Tienduizenden mensen in Nieuw-Zeeland demonstreren eind vorig jaar tegen een wetsvoorstel dat de beschermde positie van de Maori’s in gevaar zou brengen. Naar schatting waren vijftigduizend mensen op de been om de laatste etappe van de mars naar de hoofdstad Wellington te lopen.
Onder hen waren Maori’s in traditionele kleding, maar ook anderen die het behoud van de stam ondersteunen. Ze zwaaiden met vlaggen en riepen leuzen die gaan over de soevereiniteit van de Maori’s.

Het protest volgde op een wetsvoorstel van David Seymour, leider van coalitiepartij ACT New Zealand. Hij stelt dat het zogenoemde Verdrag van Waitangi ongelijkheid in de hand werkt. Hij wilde het verdrag daarom aanpassen.

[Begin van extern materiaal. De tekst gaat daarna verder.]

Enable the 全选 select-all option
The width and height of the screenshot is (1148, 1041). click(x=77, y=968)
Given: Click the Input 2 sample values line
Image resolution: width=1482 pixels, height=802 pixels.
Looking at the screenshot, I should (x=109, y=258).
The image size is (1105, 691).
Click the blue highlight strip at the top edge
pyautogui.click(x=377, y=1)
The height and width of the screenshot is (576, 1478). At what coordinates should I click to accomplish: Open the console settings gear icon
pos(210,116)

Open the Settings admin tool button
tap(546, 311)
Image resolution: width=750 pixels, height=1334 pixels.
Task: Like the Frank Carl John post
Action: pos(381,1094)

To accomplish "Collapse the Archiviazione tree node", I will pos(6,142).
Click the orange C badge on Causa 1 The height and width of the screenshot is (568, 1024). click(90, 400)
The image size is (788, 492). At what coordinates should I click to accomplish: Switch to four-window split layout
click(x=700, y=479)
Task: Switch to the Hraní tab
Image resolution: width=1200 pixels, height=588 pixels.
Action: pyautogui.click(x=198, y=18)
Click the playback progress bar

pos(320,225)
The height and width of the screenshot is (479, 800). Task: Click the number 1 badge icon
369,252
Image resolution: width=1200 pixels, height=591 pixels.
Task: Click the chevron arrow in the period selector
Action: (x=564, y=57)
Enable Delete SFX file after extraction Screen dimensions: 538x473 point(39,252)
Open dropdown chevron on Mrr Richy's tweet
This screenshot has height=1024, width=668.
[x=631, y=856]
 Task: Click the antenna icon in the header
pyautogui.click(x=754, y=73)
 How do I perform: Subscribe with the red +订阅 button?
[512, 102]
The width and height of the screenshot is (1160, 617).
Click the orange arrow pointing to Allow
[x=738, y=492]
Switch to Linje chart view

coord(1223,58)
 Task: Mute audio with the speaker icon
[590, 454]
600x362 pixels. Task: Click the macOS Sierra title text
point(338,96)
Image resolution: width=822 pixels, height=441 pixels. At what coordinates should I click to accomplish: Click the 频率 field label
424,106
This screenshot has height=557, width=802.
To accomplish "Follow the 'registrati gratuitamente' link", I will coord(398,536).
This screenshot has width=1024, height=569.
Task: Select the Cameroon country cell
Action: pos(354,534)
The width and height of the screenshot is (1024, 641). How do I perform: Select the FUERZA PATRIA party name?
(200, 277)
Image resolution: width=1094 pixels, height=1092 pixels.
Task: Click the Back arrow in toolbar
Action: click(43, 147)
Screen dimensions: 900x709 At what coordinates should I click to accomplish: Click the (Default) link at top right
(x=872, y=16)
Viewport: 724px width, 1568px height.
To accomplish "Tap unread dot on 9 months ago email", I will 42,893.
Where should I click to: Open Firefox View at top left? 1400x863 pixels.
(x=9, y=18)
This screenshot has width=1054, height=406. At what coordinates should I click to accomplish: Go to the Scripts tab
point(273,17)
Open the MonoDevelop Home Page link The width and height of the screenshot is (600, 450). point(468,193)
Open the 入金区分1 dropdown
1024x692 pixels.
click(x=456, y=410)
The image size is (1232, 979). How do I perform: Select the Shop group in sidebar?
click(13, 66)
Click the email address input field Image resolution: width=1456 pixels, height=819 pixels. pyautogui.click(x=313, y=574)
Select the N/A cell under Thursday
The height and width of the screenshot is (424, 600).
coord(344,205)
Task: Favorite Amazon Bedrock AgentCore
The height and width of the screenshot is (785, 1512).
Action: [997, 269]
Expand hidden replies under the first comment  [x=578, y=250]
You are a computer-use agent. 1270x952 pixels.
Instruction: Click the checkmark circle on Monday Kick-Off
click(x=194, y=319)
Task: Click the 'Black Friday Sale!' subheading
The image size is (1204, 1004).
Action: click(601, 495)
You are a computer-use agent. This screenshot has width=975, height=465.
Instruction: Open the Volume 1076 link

In het verdrag uit 1840 staat de relatie tussen Maori’s en niet-Maori’s uitgelegd. Zo staat vast dat de overheid misdaden tegen de oorspronkelijke bevolking moet aanpakken en dat de Maori’s het recht hebben om hun cultuur te beschermen. Het verdrag stelt ook dat alle Nieuw-Zeelanders gelijk zijn. Maar dat verdrag, dat in twee talen is geschreven, wordt verschillend geïnterpreteerd. Volgens Maori’s zouden zij ‘ongestoord mogen genieten van hun grondgebied en natuur’. Maar in de Engelse versie gaat dit alleen over grond die al door Maori’s werd bewerkt. Dat verschil zorgt al jaren voor conflict.

Het wetsvoorstel kreeg geen brede steun, maar leidde wel tot grote woede onder de bevolking, academici en mensenrechtenorganisaties.